Standard D&D campaign setup: orcs are here, fiends are usually elsewhere, and only rarely able to make incursions. If your campaign has the fiends here, I submit that you may just be using them as substitute orcs.
I submit that you have your position backwards: that orcs have
classically held the place of demons.
As far as "standard D&D setup" goes that's a weak argument. Since I can't think of an official campaign in recent years (lets say, the last decade) where orcs were innately evil. As bad guys? As bad guys whose motivations we never analyzed? Sure. I don't think that's the same as saying they're born evil though.
De gustibus non est disputandum, but what I'm getting at is that the line you're drawing is kind of arbitrary, especially since you accept that other kinds of creature can be innately evil. Somebody else might just as easily draw the line elsewhere. Why are orcs on the "not innately evil" side of the line? Why are/aren't giants? Dragons? Undead? And so on.
Of course there's no accounting for taste. And certainly someone
could draw the line elsewhere. In none of my statements have I not prefaced my comments with "I think..." or "IMO..." or "My preference is..."

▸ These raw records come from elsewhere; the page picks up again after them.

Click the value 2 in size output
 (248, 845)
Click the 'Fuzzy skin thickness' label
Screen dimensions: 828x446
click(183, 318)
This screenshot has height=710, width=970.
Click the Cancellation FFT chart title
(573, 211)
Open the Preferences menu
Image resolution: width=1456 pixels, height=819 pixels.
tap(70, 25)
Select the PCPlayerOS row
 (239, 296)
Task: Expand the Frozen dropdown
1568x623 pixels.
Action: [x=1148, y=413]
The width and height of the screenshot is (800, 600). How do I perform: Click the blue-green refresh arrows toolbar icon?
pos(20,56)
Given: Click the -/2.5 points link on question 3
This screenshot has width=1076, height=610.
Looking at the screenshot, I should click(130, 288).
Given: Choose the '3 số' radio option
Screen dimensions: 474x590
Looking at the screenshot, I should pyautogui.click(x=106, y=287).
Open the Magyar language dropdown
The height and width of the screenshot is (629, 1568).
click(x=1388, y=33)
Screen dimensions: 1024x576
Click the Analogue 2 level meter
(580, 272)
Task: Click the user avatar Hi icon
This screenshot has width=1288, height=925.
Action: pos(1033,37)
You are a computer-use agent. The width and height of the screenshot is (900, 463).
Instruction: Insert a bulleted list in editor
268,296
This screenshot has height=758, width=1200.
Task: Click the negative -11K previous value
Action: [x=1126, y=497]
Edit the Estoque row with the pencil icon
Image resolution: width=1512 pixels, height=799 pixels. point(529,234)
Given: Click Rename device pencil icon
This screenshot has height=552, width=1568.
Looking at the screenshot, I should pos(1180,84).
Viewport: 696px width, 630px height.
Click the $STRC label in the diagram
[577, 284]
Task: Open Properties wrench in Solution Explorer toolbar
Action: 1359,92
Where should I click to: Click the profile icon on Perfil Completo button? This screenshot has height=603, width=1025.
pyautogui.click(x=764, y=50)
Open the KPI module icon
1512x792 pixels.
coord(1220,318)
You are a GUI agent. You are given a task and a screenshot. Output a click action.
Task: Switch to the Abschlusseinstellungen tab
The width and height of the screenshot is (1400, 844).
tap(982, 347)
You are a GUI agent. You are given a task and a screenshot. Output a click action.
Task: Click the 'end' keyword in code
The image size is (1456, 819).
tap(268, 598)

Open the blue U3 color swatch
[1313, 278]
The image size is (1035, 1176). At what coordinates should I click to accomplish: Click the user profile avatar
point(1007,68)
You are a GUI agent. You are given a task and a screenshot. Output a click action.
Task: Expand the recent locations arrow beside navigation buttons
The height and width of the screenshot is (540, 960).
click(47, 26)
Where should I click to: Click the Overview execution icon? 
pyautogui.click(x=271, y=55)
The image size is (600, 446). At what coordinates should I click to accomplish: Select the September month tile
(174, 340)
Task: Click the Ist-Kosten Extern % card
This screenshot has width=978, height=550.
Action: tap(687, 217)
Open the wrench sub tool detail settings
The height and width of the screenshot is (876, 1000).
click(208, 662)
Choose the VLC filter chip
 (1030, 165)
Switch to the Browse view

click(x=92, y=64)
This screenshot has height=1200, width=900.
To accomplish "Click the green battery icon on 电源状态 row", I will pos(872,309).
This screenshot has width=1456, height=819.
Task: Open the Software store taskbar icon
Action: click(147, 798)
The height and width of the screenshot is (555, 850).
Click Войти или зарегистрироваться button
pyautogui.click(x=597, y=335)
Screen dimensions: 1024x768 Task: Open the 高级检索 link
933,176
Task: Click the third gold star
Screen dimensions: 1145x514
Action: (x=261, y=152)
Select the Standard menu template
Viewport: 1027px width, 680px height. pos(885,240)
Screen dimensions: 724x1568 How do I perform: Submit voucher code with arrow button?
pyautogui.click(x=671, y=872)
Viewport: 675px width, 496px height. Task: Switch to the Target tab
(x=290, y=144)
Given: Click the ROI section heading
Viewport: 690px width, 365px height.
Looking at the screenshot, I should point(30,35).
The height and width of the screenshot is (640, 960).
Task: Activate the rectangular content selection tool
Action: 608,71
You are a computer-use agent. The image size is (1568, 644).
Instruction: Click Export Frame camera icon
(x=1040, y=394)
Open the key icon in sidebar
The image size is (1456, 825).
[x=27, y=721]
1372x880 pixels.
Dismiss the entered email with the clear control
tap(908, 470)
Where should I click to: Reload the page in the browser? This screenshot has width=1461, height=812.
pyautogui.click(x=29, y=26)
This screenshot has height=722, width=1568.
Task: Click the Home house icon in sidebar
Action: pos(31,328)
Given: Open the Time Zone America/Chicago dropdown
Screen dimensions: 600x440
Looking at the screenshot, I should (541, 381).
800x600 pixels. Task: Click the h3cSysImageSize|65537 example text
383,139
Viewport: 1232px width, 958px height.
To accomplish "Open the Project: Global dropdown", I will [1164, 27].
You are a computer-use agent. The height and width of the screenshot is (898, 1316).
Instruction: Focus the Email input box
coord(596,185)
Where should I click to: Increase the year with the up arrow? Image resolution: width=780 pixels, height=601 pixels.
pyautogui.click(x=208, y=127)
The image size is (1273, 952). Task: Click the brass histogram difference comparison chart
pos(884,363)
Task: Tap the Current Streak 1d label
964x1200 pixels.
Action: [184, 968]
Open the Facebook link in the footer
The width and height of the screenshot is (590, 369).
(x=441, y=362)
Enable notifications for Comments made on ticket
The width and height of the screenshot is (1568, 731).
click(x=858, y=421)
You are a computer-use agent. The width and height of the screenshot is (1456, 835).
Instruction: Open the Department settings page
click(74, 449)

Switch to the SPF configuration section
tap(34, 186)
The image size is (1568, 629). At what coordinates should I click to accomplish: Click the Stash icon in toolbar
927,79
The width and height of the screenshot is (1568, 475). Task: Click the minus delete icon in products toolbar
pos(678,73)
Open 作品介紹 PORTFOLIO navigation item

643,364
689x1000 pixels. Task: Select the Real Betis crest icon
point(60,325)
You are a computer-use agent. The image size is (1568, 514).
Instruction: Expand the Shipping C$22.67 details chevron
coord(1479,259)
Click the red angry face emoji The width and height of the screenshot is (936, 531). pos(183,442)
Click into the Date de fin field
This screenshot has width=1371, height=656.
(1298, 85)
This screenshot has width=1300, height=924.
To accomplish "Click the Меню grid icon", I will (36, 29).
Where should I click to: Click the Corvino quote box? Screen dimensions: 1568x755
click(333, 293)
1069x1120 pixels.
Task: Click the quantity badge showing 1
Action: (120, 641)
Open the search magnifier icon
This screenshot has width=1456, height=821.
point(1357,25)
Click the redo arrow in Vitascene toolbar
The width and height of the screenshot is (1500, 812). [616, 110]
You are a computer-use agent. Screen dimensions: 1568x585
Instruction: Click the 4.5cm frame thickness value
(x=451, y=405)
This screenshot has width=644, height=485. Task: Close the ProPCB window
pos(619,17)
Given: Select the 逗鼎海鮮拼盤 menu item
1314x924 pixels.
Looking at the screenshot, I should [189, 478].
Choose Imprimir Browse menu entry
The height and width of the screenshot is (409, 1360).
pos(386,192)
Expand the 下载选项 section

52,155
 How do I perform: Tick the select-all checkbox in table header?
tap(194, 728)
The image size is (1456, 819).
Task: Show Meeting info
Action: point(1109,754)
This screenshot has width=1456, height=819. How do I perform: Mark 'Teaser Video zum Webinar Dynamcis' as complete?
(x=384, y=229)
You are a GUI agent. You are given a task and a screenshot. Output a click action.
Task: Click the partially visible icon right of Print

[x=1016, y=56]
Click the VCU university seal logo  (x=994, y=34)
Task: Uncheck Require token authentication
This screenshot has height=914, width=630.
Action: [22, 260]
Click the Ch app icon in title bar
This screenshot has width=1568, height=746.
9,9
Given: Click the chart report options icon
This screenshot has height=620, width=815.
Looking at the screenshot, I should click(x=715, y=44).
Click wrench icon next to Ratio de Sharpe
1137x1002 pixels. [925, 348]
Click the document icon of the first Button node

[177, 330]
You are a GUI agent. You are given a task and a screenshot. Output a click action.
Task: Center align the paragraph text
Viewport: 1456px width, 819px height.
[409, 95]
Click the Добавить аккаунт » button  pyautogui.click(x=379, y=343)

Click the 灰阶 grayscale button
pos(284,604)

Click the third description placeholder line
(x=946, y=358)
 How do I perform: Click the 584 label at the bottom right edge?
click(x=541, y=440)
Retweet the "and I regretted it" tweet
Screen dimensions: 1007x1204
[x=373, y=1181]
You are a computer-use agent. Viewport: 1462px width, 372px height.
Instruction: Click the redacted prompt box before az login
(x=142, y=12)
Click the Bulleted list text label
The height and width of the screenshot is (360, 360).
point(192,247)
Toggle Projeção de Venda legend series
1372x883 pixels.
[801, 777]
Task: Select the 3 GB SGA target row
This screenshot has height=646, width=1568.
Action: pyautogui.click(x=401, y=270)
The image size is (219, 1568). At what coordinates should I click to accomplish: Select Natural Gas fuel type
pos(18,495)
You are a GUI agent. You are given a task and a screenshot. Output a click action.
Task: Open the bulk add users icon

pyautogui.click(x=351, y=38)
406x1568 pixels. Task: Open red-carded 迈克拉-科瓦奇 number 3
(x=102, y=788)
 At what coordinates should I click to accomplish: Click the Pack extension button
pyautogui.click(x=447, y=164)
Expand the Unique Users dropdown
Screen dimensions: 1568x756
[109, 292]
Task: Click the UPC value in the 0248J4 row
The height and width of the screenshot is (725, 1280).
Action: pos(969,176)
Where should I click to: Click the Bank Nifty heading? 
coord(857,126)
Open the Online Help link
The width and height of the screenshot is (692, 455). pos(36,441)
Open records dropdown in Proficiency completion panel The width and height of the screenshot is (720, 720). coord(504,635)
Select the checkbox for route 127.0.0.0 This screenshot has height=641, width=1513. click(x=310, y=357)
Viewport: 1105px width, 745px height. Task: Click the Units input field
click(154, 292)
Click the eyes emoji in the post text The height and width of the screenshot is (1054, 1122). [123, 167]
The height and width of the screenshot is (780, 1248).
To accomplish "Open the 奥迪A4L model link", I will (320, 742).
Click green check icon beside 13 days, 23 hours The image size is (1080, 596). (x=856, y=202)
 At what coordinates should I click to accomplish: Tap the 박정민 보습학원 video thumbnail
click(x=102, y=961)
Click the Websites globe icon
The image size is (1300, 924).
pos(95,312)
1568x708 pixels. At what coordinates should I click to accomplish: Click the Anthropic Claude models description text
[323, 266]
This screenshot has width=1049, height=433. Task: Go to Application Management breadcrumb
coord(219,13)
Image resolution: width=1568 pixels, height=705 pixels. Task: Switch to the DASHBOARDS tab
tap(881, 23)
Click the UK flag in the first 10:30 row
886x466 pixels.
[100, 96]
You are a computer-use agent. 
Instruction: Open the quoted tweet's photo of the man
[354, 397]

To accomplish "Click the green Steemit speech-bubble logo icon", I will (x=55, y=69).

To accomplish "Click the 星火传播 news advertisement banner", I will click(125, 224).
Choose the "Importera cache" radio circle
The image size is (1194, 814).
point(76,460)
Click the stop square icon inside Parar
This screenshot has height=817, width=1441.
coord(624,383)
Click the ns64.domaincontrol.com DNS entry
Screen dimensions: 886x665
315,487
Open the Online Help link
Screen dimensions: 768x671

My orcs are not innately evil because I find it more interesting for them not to be. It makes more sense to me that a mortal race, requiring food, rest, companionship and all the other functions of the flesh would have rationalized motivations for seeking the things they need, just like anyone else. Immortal races that do not require food (or require vast quantities or unique foods) do not require rest or companionship therefore do not play by the same rules. They have no
needs driving their actions, only
wants. Orcs may do what is perceived as evil only because their goals, values and needs conflict with ours.
In case you were asking, IMO:
Giants aren't innately evil for the same reason, they're just big humanoids.
Undead are by-and-large non-sentient. The few that are (and I stress few) are usually created via black magic that corrupts the mind/body/soul. Some undead may fight against this, but the "cure" for their corruption is usually final death.
Dragons walk the line because they are nearly immortal, but have all the same physical needs as a mortal, just 100 fold. Dragons gravitate toward ideological extremes as they age. As their perspective disconnects from mortality.
I've already gone through and addressed this with all the races in my setting.